→ REQUIREMENT 1:
Answer these from the news release on the Osisko Gold and Barolo transaction:
(a) On what date did Barolo receive conditional approval from the TSX-V?
(b) Under what symbol will the resulting issuer's shares trade on the TSX-V?
(c) Which firm is to be appointed auditor of the resulting issuer after the RTO closes?
→ REQUIREMENT 2: Output the stretch of the news release on the Osisko Gold and Barolo transaction from "Approval of corporate" through "preconsolidation Barolo shares.", copied with no changes.
→ REQUIREMENT 3: Go on with the news release on the Osisko Gold and Barolo transaction from the point where it stops.

→ EXCERPT PROVIDED:
···

Osisko Gold, Barolo expect to close RTO Nov. 25

2020-11-23 17:29 ET - News Release

Also News Release (C-BVC) Barolo Ventures Corp

Mr. Sandeep Singh of Osisko Gold reports

OSISKO GOLD ROYALTIES LTD AND BAROLO VENTURES CORP. PROVIDE TRANSACTION UPDATES ON PREVIOUSLY-ANNOUNCED SPIN-OUT TRANSACTION

Osisko Gold Royalties Ltd. and Barolo Ventures Corp. have provided certain updates relating to their previously announced spinout transaction, further to their joint news releases dated Oct. 5, 2020, Oct. 28, 2020, and Oct. 29, 2020, which will result in a reverse takeover of Barolo (RTO) under the policies of the TSX Venture Exchange. In this news release, references to the resulting issuer or Osisko Development are to Barolo after the closing of the RTO.

Conditional approval of the exchange

On Nov. 12, 2020, Barolo received conditional approval of the TSX-V to: (i) list additional common shares of Barolo pursuant to the RTO, (ii) consolidate the Barolo shares on the basis of one postconsolidation Barolo share for each 60 preconsolidation Barolo shares, and (iii) change the name of the resulting issuer to Osisko Development Corp. Final approval of the TSX-V is subject to Barolo (or the resulting issuer) meeting certain conditions required by the TSX-V. Upon receipt of the final approval of the TSX-V, the resulting issuer's shares will commence trading on the TSX-V under the symbol ODV, which is expected to occur on or about Dec. 2, 2020.

Approval of corporate matters by Barolo shareholders

On Nov. 20, 2020, Barolo held its annual general and special meeting of shareholders. A total of 12,378,373 preconsolidation Barolo shares were present in person or represented by proxy at the Barolo meeting, representing approximately 88.4 per cent of the issued and outstanding preconsolidation Barolo shares.

Prior to the Barolo meeting, certain supporting Barolo shareholders, representing an aggregate of 12 million preconsolidation Barolo shares (or approximately 86 per cent of the outstanding Barolo shares), entered into voting support agreements with Osisko Royalties in support of the RTO and agreed to vote such Barolo shares in favour of the matters considered at the Barolo meeting.

The principal purpose of the Barolo meeting was to authorize and approve various corporate matters relevant to the resulting issuer, including:

  • The continuance of the resulting issuer from under the laws of Province of British Columbia under the Business Corporations Act (British Columbia) to the laws of Canada under the Canada Business Corporations Act and the name change;
  • Setting the number of directors at three prior to the RTO and at seven upon the closing of the RTO;
  • The appointment of Scott Ackerman, Rick Cox and Brent Ackerman as directors of Barolo to hold office until the closing of the RTO, and the appointment of Charles Page, Duncan Middlemiss, Eric Tremblay, Joanne Ferstman, John Burzynski, Michele McCarthy and Sean Roosen as directors of the resulting issuer upon the closing of the RTO;
  • The adoption of the stock option plan, restricted share unit plan, deferred share unit plan and employee share purchase plan of the resulting issuer upon the closing of the RTO;
  • The appointment of Davidson & Company LLP as auditor of Barolo and, following the closing of the RTO, the appointment of PricewaterhouseCoopers LLP as auditor of the resulting issuer.

···

→ DATA EXCERPTS:
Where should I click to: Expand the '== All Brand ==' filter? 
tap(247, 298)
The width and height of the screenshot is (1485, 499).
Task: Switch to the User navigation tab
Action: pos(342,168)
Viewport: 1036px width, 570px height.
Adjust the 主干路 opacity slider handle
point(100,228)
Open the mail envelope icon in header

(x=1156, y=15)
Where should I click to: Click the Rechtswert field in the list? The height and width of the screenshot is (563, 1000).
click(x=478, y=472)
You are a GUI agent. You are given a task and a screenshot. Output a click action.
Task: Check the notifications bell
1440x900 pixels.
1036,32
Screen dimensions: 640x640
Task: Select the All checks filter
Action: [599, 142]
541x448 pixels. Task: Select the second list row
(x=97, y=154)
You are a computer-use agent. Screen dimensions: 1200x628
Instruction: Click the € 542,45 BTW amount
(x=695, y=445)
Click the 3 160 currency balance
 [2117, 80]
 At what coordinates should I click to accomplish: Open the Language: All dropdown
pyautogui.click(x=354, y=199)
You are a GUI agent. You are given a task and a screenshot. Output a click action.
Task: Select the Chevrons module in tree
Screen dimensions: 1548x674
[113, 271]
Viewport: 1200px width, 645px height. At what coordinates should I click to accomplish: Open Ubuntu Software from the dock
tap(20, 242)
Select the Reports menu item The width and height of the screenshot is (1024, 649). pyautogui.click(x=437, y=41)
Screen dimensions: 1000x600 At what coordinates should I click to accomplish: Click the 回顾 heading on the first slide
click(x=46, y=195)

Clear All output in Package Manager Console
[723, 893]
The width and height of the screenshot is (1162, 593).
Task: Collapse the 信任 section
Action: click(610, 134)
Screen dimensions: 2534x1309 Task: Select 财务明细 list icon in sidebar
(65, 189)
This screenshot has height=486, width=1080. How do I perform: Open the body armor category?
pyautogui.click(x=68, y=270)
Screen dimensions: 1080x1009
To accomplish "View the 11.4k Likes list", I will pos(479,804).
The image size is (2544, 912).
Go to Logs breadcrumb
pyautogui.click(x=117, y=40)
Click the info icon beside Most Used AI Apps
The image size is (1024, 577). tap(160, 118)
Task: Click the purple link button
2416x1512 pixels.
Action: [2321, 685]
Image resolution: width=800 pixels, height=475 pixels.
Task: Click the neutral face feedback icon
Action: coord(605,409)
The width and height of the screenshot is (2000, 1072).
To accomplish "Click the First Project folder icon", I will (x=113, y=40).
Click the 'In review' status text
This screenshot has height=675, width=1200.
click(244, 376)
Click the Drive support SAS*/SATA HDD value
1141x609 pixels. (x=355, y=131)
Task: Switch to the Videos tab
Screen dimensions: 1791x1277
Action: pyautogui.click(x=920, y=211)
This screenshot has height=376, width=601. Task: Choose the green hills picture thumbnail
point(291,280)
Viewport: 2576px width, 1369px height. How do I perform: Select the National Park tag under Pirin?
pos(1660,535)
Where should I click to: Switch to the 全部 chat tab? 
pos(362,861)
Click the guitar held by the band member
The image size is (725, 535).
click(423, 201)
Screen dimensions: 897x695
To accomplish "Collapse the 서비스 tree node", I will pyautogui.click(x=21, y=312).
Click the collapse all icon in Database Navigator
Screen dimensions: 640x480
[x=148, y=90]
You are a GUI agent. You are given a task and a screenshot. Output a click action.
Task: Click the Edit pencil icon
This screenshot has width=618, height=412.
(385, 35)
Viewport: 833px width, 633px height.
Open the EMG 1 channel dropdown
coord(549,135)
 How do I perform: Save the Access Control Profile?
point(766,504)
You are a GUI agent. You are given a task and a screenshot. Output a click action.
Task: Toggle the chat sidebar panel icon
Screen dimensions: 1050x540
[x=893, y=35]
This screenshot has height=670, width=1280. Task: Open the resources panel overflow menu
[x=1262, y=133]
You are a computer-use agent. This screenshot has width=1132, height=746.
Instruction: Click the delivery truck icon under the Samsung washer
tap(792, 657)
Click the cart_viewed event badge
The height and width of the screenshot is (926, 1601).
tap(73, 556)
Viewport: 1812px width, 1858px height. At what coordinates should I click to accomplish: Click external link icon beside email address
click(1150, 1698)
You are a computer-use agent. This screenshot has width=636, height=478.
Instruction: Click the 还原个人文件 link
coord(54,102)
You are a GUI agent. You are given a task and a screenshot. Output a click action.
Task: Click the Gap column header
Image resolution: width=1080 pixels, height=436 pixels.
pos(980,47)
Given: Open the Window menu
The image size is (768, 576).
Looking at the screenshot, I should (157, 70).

···

→ FINAL RESULT 1:
(a) Nov. 12, 2020
(b) ODV
(c) PricewaterhouseCoopers LLP

→ FINAL RESULT 2:
Approval of corporate matters by Barolo shareholders

On Nov. 20, 2020, Barolo held its annual general and special meeting of shareholders. A total of 12,378,373 preconsolidation Barolo shares were present in person or represented by proxy at the Barolo meeting, representing approximately 88.4 per cent of the issued and outstanding preconsolidation Barolo shares.

→ FINAL RESULT 3:
Each of the above matters was approved by 100 per cent of the Barolo shareholders who voted at the Barolo meeting.

In addition, the requisite number of Barolo shareholders approved the consolidation by way of a written resolution on Oct. 27, 2020.

Other transaction updates

Earlier today, the name change and consolidation were completed, and the Form 3D2 (Information Required in a Filing Statement for a Reverse Takeover or Change of Business) of Barolo dated Nov. 20, 2020, was filed on SEDAR. Please refer to the filing statement for full particulars of the RTO, which is available on SEDAR under the issuer profile of Osisko Development Corp. (formerly Barolo Ventures Corp.).

Having received conditional approval of the TSX-V of the RTO, approval of the Barolo shareholders of the matters described above, and with the implementation of the name change and consolidation now complete, the RTO is expected to close on or about Nov. 25, 2020, and the resulting issuer's shares are expected to commence trading on the TSX-V under the symbol ODV on or about Dec. 2, 2020.

About Osisko Gold Royalties Ltd.

Osisko Royalties is an intermediate precious-metal royalty company focused on the Americas that commenced activities in June, 2014. Osisko Royalties holds a North American-focused portfolio of over 135 royalties, streams and precious-metal offtakes. Osisko Royalties' portfolio is anchored by its cornerstone asset, a 5-per-cent net smelter return royalty on the Canadian Malartic mine, which is the largest gold mine in Canada.

Osisko Royalties' head office is located at 1100 Avenue des Canadiens-de Montreal, Suite 300, Montreal, Que., Canada, H3B 2S2.

About Barolo Ventures Corp.

Barolo is a public company organized under the laws of the Province of British Columbia, the shares of which are listed for trading on the NEX. Barolo was previously engaged in the acquisition, exploration and development of mineral properties in Canada and the United States, but currently does not have an active business and is investigating new business opportunities.

Barolo's head office is located at 609 Granville St., Suite 1600, Vancouver, B.C., Canada, V7Y 1C3.